Sénecé a dit quelque part un mot précieux ; c’est dans une anecdote sur Racine ; donnons-la :
Racine, dit-il, ayant fait une fortune considérable à la Cour pour un homme de lettres, prétendit usurper une espèce de tyrannie sur les autres gens de son caractère, et, regardant le bel esprit comme son patrimoine, s’établit autant qu’il put dans la possession de persuader à toute la France que l’on ne pouvait en avoir sans sa permission, qu’il n’accordait, à personne. Cela révolta contre lui la nation indocile des auteurs, autant impatiente de la servitude qu’aucune autre, et on lui donnait de temps à autres des marques de rébellion. Il fit certaine pièce nommée Athalie, dont le sujet est tiré des livres saints, pour récompense de laquelle il fut gratifié d’une charge de gentilhomme ordinaire de la chambre du roi. Cet ouvrage n’eut pas autant de succès au Parnasse qu’il en avait eu à la Cour, et un poète de Paris s’en expliqua de cette manière…
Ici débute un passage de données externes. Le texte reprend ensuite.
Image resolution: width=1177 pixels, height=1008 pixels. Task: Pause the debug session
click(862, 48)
Je laisse l’épigramme, assez plate. Je sais que, parlant ailleurs de Racine dans une épigramme ou épitaphe, Sénecé l’appelle le grand Racine ; mais ce qui lui est propre et ce qui est unique, c’est une certaine pièce nommée Athalie ; voilà le mot décisif qui juge à jamais le goût de Sénecé et qui le classe, lui l’agréable auteur, à côté de Mme Des Houlières, de Fontenelle et autres qui ont traversé le grand siècle par la lisière, en ayant assurément beaucoup d’esprit, mais pas le meilleur en tout ce qui touche au grand goût ou au goût solide. Pour eux Despréaux n’est jamais venu.
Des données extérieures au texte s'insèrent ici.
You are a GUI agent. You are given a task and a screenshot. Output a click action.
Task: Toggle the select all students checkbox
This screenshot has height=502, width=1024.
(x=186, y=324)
Sénecé publia, en 1695, un petit volume anonyme intitulé Satires nouvelles, et qui ne contient que trois pièces. La première, qui est la meilleure, a pour sujet Les Travaux d’Apollon. Sénecé y exprime sous un léger déguisement ses pensées personnelles, ses regrets de poète et de courtisan à cet âge de plus de cinquante ans qu’il avait déjà. Il était depuis quelques années, et par suite de la mort de la reine, sous le coup de ce qu’il appelait sa disgrâce et son exil. Acanthe, assis au pied d’un aulne, exhale donc ses regrets et maudit la poésie, qu’il accuse fort injustement de son malheur ; il allait de dépit briser ses chalumeaux, lorsque du lit profond de la Saône, qui coule devant lui, il voit sortir et apparaître un fantôme, une ombre vêtue à la romaine, celle du poète Maynard, l’auteur de deux ou trois belles odes et de quantité d’épigrammes oubliées. Il fallait avoir l’imagination un peu à l’écart et un peu oisive pour aller se ressouvenir ainsi de feu Maynard en pleine lumière du règne de Louis-le-Grand. Quoi qu’il en soit, ce poète de Toulouse, qui végéta toute sa vie dans les fonctions de président au présidial d’Aurillac, est un digne représentant des poètes disgraciés par la fortune, et dont le mérite n’a pu triompher d’une mauvaise étoile ; il a droit de se citer lui-même en exemple au malheureux Acanthe, et, pour mieux le consoler encore, il lui retrace les malheurs de leur père commun et de leur maître, Apollon. Le ton des premiers vers est assez noble et élevé :
Apollon fut soumis, même avant qu’être né,À l’injuste rigueur d’un astre infortuné.Sa mère, de fureurs par vengeance agitée,Sentit Junon jalouse et Lucine irritée ;La terre la refuse en son vaste contour,Le dieu de la lumière a peine à voir le jour…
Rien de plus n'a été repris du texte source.